Take the issue of the Dalai Lama. No photo of him is allowed anywhere in Tibet. No book, no video, nothing that carries his name is allowed. This is a deliberate attempt to wipe his name from the consciousness of the Tibetan people. The Communist Party knows full well that the Tibetan people love and adore him. They know, or at least they should know, that he is not a “terrorist” or a “wolf in sheep’s clothing.” And yet they pursue this cruel policy. Why? Control. By separating the Tibetan people from someone they can rally around they hope to extinguish any sparks of rebellion or protest, thereby forcing the people to the will of the almighty Communist Party. Sympathy for the Tibetan people bereft of their beloved leader is not an issue to be considered. The Party comes first and last. The self-immolators and their families deserve no pity, no understanding, because their actions threaten the unity of the Motherland. Therefore, they are treated with harshness instead of understanding.
When the current Chinese president, Xi Jinping, was visiting Europe recently he said, in response to a question about the Chinese government’s lack of care for the Tibetan people, “The Chinese government cares more for the Tibetan people than the international community does.” From one point of view he was correct. The government has poured billions of yuan into Tibet to bolster its economy, improve infrastructure, and provide services. There are even stories of the government building homes for Tibetans willing to return from exile, and of giving them jobs and money. Monasteries are being rebuilt, hospital and schools are constructed where there were none before. The improvement in Tibet is undeniable. The country resembles a large construction site. This is what the president meant when he said the government cares for Tibetans.
What the questioner, and possibly the international community, means by “caring for Tibetans” however is something different. It means cementing their basic human rights, restoring the power that was taken from them by Mao, and giving back their freedoms they have been denied.

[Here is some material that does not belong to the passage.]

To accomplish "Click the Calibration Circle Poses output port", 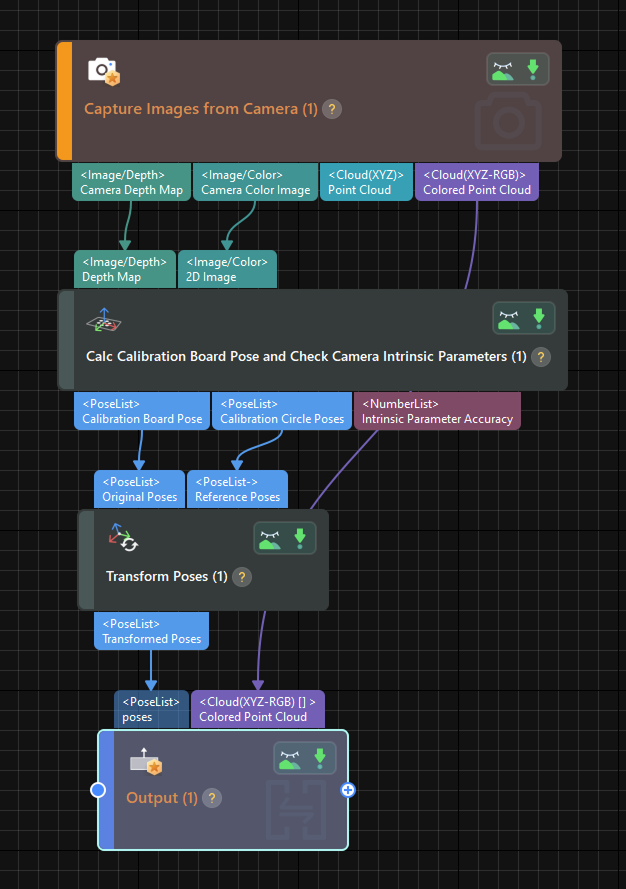I will pos(281,411).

I do not know how most Tibetans would react if given a choice between economic improvement of their lifestyle in the form of jobs and housing on one hand, and a restoration of the freedoms and powers they once enjoyed. Maybe many would pragmatically opt for the former over the latter. What is for sure is that they cannot have both.
But regardless of personal preference, the right to be able to move as you please, worship as you please, speak as freely as you please, to have the autonomy that your people deserve, to be able to stand up against injustice, oppression and occupation from an alien invading force, is the fundamental right of every being on the planet.
The Tibetan people deserve this. They are denied it. This is the struggle. It is not built on hate, ideology, nationalism, religious bigotry, or even a nostalgia for the past. It stems from the pursuit of justice and fairness, and for everything that is decent in this world.
Long may the Tibetan people survive. Long may they stand firm against the tyranny cast over them, and may truth, justice and liberty prevail. Bö gyal lo! Bö gyal lo! Bö gyal lö!